== Data to examine

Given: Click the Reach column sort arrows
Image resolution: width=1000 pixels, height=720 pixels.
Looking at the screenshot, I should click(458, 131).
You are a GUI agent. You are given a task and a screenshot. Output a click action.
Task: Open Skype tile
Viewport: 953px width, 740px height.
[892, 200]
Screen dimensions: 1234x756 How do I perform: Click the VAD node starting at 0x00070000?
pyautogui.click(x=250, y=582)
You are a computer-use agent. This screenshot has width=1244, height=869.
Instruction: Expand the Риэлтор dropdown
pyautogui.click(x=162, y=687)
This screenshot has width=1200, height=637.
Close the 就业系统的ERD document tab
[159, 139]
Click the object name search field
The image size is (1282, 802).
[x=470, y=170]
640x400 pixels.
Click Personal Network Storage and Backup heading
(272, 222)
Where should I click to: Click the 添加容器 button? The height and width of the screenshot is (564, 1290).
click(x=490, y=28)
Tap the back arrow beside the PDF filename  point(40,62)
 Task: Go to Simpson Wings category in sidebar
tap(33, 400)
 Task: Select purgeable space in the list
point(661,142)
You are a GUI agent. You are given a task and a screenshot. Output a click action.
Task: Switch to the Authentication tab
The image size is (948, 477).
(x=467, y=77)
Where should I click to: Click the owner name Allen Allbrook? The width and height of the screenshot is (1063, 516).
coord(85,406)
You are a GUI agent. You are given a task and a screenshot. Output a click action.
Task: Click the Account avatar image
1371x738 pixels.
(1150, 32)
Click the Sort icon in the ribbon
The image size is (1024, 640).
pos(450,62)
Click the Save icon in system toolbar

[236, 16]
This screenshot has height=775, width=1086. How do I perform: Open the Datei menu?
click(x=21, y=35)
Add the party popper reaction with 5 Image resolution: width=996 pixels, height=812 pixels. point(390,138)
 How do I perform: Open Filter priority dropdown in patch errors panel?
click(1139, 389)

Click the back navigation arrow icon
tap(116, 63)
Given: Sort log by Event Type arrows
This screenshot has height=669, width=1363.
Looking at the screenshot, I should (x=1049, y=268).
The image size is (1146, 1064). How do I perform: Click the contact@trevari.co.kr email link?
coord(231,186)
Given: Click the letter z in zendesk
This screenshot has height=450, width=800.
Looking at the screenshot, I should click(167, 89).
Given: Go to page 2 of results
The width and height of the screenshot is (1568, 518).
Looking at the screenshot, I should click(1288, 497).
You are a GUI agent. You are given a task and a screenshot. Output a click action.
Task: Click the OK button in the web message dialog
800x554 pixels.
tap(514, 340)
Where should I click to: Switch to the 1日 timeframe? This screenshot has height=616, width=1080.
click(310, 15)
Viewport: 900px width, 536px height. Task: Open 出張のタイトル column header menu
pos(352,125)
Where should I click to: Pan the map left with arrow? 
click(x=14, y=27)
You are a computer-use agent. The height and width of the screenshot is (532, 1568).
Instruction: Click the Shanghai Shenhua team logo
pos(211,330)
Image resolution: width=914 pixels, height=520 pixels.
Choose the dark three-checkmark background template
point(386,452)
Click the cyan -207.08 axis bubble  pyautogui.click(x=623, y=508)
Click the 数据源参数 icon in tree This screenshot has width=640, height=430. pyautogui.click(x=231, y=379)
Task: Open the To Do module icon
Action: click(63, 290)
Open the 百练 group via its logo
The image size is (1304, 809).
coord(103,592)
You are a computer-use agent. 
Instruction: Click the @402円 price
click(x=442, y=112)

====

What the task asks »
Send back exactly the lines of the listing above starting at the one with "Click the object name search field" and ending at the one with "Task: Click the Account avatar image", inclusive, and no others.

Answer for the task »
Click the object name search field
The image size is (1282, 802).
[x=470, y=170]
640x400 pixels.
Click Personal Network Storage and Backup heading
(272, 222)
Where should I click to: Click the 添加容器 button? The height and width of the screenshot is (564, 1290).
click(x=490, y=28)
Tap the back arrow beside the PDF filename  point(40,62)
 Task: Go to Simpson Wings category in sidebar
tap(33, 400)
 Task: Select purgeable space in the list
point(661,142)
You are a GUI agent. You are given a task and a screenshot. Output a click action.
Task: Switch to the Authentication tab
The image size is (948, 477).
(x=467, y=77)
Where should I click to: Click the owner name Allen Allbrook? The width and height of the screenshot is (1063, 516).
coord(85,406)
You are a GUI agent. You are given a task and a screenshot. Output a click action.
Task: Click the Account avatar image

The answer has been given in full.